## Tarefa 1
Segundo o texto de origem, de que país é o banco Jak?

## Texto de origem

....

Lembram-se do banco Jak? Lembram-se, não é? Não lembram? Ohhhh…

Bom, breve resumo: o banco Jak é um banco (e bravo Max, que perspicácia).
Só que trabalha sem juros.

Sem juros??? Ahahahahah, estúpido Max, isso é impossível!!! Que coisa tão ridícula, como pode um banco trabalhar sem juros?

Calma, calma.
Em boa verdade a ideia dum banco sem juros não é nova: todos os bancos islâmicos trabalham da mesma forma, pois receber juros é proibido pelo Alcorão. Mas o Jak não é islâmico, é sueco. Então, como é? Pois esta coisa do Jak despertou a curiosidade de muitos leitores.

Algumas informações podem ser encontradas nos link mais abaixo, velhos artigos do blog. Mas agora vamos ver este raio de Jak um pouco mais de perto, pode ser? Sim, pode. Mas como? É simples, é só traduzir as páginas do Jak, que estão todas em sueco, idioma que o bom Max utiliza normalmente para falar com Leonardo (que responde sânscrito).

Ou, talvez, seja melhor traduzir uma das página da Jak Italia.

Os juros

Antes de falar do banco, vamos observar os juros.
O que vemos na realidade são bancos que aplicam juros, sempre. Porquê um banco sem juros?

....

## Tarefa 2
Extrai da listagem, sem qualquer alteração, o trecho que começa na linha que contém "Image resolution: width=2128" e vai até ao fim da listagem, com essa linha e a última incluídas.

....

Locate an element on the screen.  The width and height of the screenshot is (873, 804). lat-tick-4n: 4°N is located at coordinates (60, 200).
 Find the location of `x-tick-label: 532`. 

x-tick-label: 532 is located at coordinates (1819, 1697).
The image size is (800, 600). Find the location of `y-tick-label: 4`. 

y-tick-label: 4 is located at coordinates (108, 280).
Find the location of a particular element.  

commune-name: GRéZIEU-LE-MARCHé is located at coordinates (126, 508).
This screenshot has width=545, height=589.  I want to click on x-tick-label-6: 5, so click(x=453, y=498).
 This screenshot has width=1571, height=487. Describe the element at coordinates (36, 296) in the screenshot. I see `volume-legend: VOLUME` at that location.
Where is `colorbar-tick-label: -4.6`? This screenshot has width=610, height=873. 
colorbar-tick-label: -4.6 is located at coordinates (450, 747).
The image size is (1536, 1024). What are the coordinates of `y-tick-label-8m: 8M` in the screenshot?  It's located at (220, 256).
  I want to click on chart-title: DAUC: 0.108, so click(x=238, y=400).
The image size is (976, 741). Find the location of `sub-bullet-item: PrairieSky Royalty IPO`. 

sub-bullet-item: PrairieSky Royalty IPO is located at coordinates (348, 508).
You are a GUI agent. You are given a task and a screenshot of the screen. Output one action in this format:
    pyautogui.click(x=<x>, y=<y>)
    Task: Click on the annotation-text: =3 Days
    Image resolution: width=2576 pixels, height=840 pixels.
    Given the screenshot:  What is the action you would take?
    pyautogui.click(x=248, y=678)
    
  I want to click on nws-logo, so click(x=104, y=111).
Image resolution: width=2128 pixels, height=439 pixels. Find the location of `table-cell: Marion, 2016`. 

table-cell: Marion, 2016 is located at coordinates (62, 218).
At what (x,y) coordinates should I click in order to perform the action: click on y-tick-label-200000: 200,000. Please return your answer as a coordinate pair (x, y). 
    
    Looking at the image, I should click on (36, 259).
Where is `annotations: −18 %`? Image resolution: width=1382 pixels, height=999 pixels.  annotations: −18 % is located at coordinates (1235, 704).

....

## Resultado 1
O banco Jak é sueco.

## Resultado 2
Image resolution: width=2128 pixels, height=439 pixels. Find the location of `table-cell: Marion, 2016`. 

table-cell: Marion, 2016 is located at coordinates (62, 218).
At what (x,y) coordinates should I click in order to perform the action: click on y-tick-label-200000: 200,000. Please return your answer as a coordinate pair (x, y). 
    
    Looking at the image, I should click on (36, 259).
Where is `annotations: −18 %`? Image resolution: width=1382 pixels, height=999 pixels.  annotations: −18 % is located at coordinates (1235, 704).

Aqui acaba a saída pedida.